Most full-blown ransomware attacks initiate when malicious attackers start exploiting a common cybersecurity mistake.

Enterprises can substantially reduce the risks of data breaches and other threats if they prevent common mistakes that lead to a serious threat. A recent report released by Microsoft titled “cyber signals report” suggests that almost 80% of the ransomware attacks were a result of small configuration errors in the applications and devices. The common errors include applications abandoned in the default state, granting user-wide access throughout the network, and unevaluated or misconfigured security posture. Cybercriminals are looking for cybersecurity mistakes to exploit the business IT infrastructure and steal sensitive information, deploy malware or take control of critical assets.

Here are a few mistakes that CISOs should be aware of to avoid to reduce the vulnerabilities and risks on the business network:

Weak credential protocols

With the increased availability of cybercrime as a service, it has become easier for cybercriminals to hack email and other business applications. The majority of the time, the threat actor gets access to the business network through a compromised system that has a weak or easy-to-guess password set to access the systems. The modern enterprise IT infrastructure has multiple applications, tools, and systems that users need access to on a daily basis to accomplish business objectives.
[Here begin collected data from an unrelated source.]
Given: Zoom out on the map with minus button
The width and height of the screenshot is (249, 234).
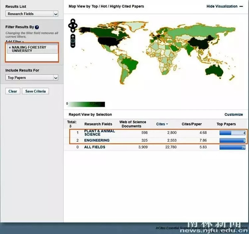Looking at the screenshot, I should [x=73, y=46].
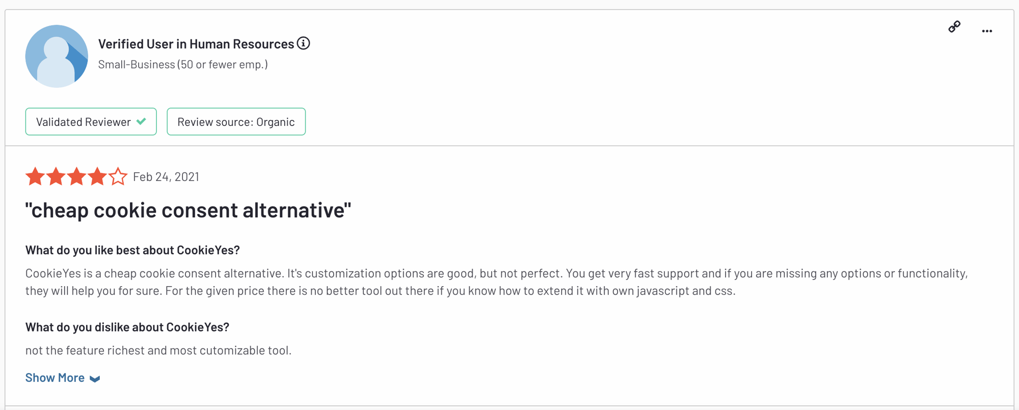Click the info icon beside the reviewer name
The width and height of the screenshot is (1019, 410).
coord(304,43)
Remembering the passwords can be challenging, which leads the users to set easy-to-guess or personal passwords. It is one of the most common cybersecurity mistakes that expose the IT infrastructure to various cyber threats and vulnerabilities. CISOs should consider setting stringent protocols to set user credentials and update them regularly to keep the business network secure.

Also Read: Four Roadblocks to Employing Password Less Authentication

Overlooking the capabilities of Multi-factor Authentication (MFA)
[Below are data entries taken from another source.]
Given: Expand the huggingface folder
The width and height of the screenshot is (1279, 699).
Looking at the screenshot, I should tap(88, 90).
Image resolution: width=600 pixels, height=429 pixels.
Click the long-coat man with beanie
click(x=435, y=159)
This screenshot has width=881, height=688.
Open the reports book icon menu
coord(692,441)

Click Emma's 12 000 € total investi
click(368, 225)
Cybercriminals today have become more sophisticated and are capable of even hacking difficult passwords and infiltrating the tech stack. Moreover, privileged user account credentials are sold at a substantial cost in the underground markets, which increases the ease of availability. The malicious actors can even use phishing attacks as a vector to steal confidential login credentials from the users. Many organizations fail to add an additional security layer by implementing MFA into the workflows to access the servers. It is another common cybersecurity mistake that is found in many organizations. Because adding an additional layer of security is necessary with the evolving landscape of cybercrime. SecOps teams can implement multi-factor or two-factor authentication protocols to restrict or grant access to users to minimize cyber risks.
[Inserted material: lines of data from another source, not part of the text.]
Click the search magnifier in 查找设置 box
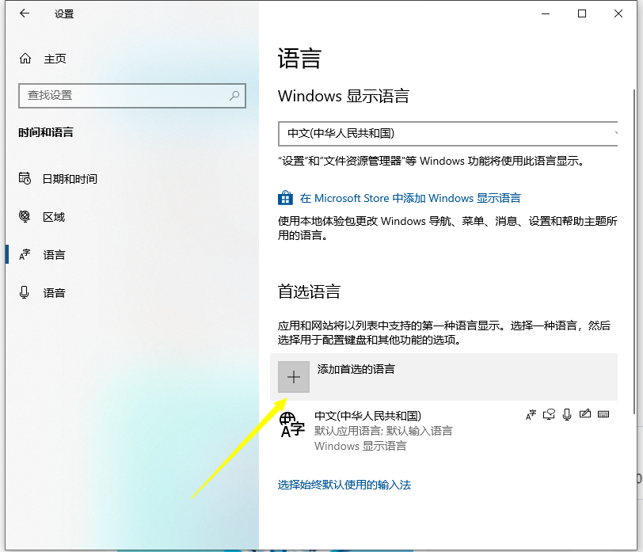 coord(234,95)
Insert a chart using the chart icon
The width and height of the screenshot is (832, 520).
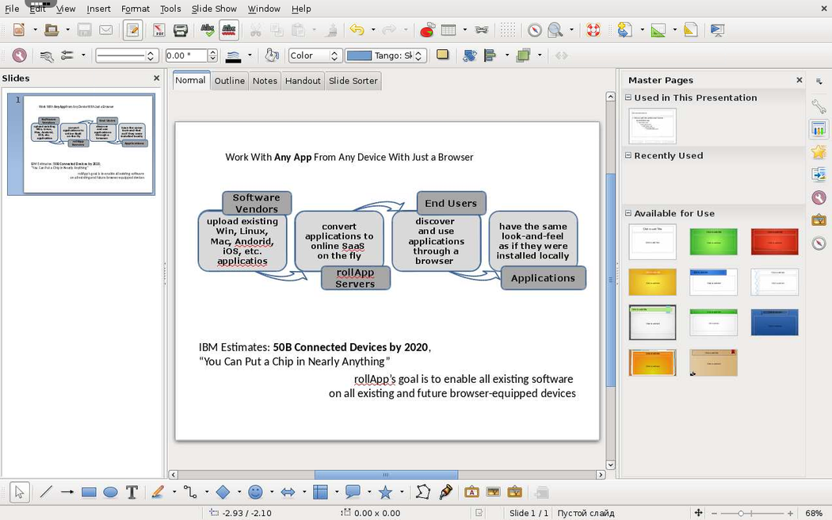pos(427,30)
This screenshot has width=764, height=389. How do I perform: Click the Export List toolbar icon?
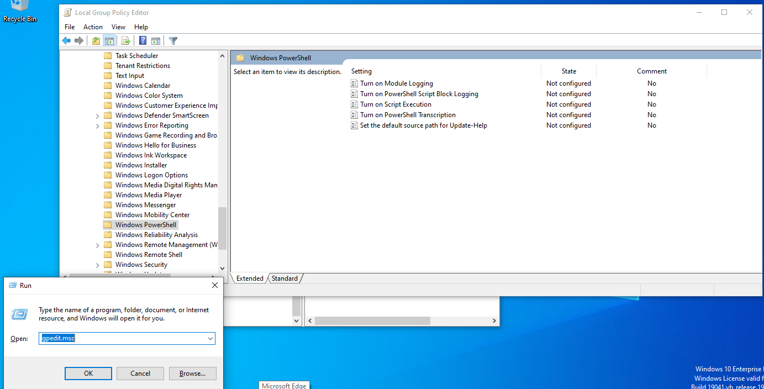coord(124,40)
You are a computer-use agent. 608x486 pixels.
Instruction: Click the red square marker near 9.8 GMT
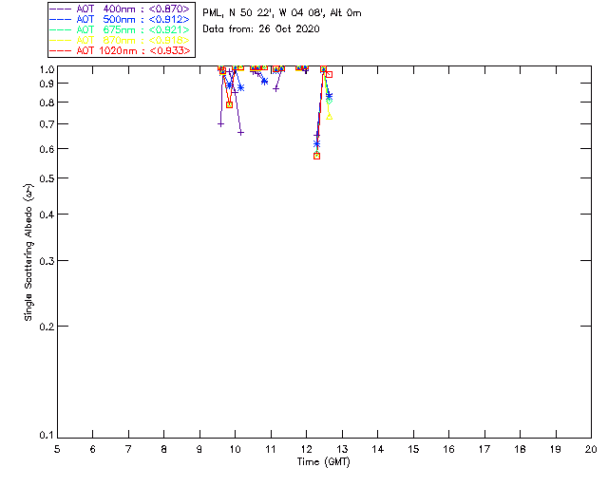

Not patching security vulnerabilities.

One approach that cyber criminals utilize to execute a data breach and infiltrate the business network is to exploit vulnerabilities in the applications and software. Not all enterprises have SecOps work processes set to evaluate the IT infrastructure to look for new vulnerabilities in the network. They face challenges in rolling out new security patches and updates to protect their enterprise tech stack from the new risks.

Not patching the attack surface area in time is another cybersecurity mistake made by many organizations. After the identification of new vulnerabilities, SecOps teams should have effective workflows set to install a patch to minimize the risk.

Also Read: Securing IT Infrastructure from Man-in-the-Middle (MitM) Attacks

less cybersecurity awareness

Cybersecurity is not only the responsibility of the SecOps teams; rather, it’s a task that the entire workforce has to accomplish. Another common cybersecurity mistake that cybercriminals exploit is limited awareness of cyber threats in the entire workforce. CISOs should consider implementing training programs for the entire organization, irrespective of their department, to identify phishing emails and other vectors that malicious actors leverage to infiltrate the business network.